▶ Problem statement: Copy out each line of the data below in which "computer" appears.

Start of Block

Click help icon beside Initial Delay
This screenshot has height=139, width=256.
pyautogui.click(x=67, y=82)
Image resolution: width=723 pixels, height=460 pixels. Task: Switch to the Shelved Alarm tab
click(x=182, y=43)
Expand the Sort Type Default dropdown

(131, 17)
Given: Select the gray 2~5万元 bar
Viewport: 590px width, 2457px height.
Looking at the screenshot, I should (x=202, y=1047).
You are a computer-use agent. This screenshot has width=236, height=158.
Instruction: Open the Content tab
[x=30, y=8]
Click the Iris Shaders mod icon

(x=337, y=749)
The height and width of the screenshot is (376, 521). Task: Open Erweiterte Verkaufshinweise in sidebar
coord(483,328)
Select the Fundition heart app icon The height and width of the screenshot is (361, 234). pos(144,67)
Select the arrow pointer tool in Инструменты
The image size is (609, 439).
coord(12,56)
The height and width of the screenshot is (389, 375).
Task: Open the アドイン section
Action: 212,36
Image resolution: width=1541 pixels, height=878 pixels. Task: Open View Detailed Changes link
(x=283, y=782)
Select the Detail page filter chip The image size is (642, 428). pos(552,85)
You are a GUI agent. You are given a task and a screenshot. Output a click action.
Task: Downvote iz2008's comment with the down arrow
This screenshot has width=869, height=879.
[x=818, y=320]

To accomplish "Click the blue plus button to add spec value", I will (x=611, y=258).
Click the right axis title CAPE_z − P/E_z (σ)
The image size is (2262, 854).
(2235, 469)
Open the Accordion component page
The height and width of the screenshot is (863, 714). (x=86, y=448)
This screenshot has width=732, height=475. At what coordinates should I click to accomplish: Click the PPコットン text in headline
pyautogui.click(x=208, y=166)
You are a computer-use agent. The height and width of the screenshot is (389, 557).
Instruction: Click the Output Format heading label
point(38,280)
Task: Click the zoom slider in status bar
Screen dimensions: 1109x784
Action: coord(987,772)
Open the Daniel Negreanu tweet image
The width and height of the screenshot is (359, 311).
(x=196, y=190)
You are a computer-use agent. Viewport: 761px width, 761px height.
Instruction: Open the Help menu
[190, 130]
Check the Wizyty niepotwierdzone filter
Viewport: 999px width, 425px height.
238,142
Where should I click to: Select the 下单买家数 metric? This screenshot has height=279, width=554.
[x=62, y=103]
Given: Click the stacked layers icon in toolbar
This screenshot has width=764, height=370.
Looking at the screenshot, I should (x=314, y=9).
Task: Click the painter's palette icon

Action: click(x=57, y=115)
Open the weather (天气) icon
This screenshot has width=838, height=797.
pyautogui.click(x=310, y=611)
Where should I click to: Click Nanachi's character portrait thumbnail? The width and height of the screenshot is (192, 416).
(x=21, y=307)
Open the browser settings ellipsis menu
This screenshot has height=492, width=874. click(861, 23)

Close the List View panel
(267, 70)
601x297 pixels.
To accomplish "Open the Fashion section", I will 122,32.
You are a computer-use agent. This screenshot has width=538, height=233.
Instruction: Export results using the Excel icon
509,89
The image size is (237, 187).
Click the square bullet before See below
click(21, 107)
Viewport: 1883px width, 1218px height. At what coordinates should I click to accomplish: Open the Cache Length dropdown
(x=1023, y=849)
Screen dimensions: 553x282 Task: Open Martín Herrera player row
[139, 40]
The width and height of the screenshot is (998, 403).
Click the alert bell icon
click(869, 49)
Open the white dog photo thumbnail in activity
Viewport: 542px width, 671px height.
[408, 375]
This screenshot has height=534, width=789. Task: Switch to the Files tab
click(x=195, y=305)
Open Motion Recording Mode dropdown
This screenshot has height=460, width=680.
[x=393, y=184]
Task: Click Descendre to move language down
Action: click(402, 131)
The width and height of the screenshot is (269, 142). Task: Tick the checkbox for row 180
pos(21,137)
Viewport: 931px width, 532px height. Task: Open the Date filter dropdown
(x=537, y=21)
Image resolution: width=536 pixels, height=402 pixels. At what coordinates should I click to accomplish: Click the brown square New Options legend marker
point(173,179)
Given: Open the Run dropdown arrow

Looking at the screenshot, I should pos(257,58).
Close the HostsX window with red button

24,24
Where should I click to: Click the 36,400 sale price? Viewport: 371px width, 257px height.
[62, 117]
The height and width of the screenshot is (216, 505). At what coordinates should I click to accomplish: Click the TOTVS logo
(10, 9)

End of Block

▶ Exercise solution:
You are a computer-use agent. This screenshot has width=236, height=158.
You are a computer-use agent. The height and width of the screenshot is (389, 557).
You are a computer-use agent. Viewport: 761px width, 761px height.
You are a computer-use agent. This screenshot has width=538, height=233.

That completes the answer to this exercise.